Published online January 30, 2008.
Blood Transfusion in Bilateral Total Knee Arthroplasty: Comparison between Staged and Simultaneous Surgery
Seung Hyun Chung, Chong Soo Kim, Sang Hwan Do, Kyoung Ok Kim, Hee Yeon Park, Choon Gun Ryu
1Department of Anesthesiology and Pain Medicine, Dongguk University Ilsan Hospital, Dongguk University Collge of Medicine, Goyang, Korea.
2Department of Anesthesiology and Pain Medicine, Boramae Municipal Hospital, Seoul National University College of Medicine, Seoul, Korea. cskim@brm.co.kr
3Department of Anesthesiology and Pain Medicine, Seoul National University Bundang Hospital, Seoul National University College of Medicine, Seoul, Korea.
4Department of Anesthesiology and Pain Medicine, Seoul National University Hospital, Seoul National University College of Medicine, Seoul, Korea.
Abstract
BACKGROUND
In the case of bilateral total knee replacement arthroplasty (TKA), surgery is performed either simultaneously or in a staged manner. We tried to investigate the differences of blood loss and transfusion practice between the use of simultaneous and staged operations. METHODS: We analyzed retrospectively the medical records of 20 patients undergoing simultaneous TKA (simultaneous group), who received autologous blood via a reinfusion system, and 20 patients undergoing staged TKA (staged group), of which the interval is about three weeks.

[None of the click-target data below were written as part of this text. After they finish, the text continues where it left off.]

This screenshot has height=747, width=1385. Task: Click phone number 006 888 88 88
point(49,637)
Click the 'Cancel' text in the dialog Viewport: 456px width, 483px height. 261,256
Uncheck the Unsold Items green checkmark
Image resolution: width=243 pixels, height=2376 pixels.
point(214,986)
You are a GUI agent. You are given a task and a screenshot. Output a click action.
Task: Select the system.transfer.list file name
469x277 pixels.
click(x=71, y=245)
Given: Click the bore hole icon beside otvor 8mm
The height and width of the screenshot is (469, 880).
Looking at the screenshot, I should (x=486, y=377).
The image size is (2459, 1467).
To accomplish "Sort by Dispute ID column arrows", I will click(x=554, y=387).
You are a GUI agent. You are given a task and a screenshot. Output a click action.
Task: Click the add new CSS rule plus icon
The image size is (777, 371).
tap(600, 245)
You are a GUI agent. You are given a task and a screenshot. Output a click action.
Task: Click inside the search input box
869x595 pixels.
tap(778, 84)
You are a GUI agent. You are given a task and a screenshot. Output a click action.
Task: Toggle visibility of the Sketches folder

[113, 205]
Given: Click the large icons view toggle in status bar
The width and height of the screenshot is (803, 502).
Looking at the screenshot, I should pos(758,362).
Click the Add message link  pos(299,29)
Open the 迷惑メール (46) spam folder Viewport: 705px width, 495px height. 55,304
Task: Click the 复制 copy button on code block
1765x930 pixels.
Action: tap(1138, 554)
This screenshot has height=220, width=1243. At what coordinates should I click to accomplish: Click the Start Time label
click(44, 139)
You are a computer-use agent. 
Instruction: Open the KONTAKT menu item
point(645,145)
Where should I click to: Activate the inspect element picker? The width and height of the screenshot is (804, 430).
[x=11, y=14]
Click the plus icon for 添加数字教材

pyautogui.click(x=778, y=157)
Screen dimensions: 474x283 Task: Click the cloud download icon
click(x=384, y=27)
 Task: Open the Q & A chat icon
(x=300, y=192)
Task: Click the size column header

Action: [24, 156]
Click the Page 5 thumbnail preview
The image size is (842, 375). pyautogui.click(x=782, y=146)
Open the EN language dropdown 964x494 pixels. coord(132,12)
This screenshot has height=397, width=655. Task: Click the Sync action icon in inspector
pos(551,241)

We compared the amount of blood loss, and the number of transfusions and transfusion-related complications between the two groups of patients. RESULTS: Postoperative total blood loss was 2,174 +/- 460 ml in the simultaneous group and 1,850 +/- 461 ml in the staged group. There was no significant difference for transfusion (simultaneous group 3.5 +/- 1.1 units, staged group 3.9 +/- 1.4 units; P > 0.05). In the simultaneous group, the volume of autologous transfusion was 985 +/- 326 ml, corresponding to 2.5 +/- 0.8 units. The total number of transfused RBC units including autologous blood was 6.1 +/- 1.5 units in the simultaneous group and 3.9 +/- 1.4 units in the staged group. In the staged group, the amount of postoperative drained blood was significantly less in the second knee operation than that in the first knee operation (first knee surgery, 992 +/- 265 ml; second knee surgery, 868 +/- 260 ml: P < 0.05). CONCLUSIONS: Postoperative blood loss and total transfusion were less in the staged TKA group of patients as compared with the simultaneous TKA group of patients. Postoperative blood salvage and reinfusion appear to be safe and effective for patients undergoing simultaneous TKA.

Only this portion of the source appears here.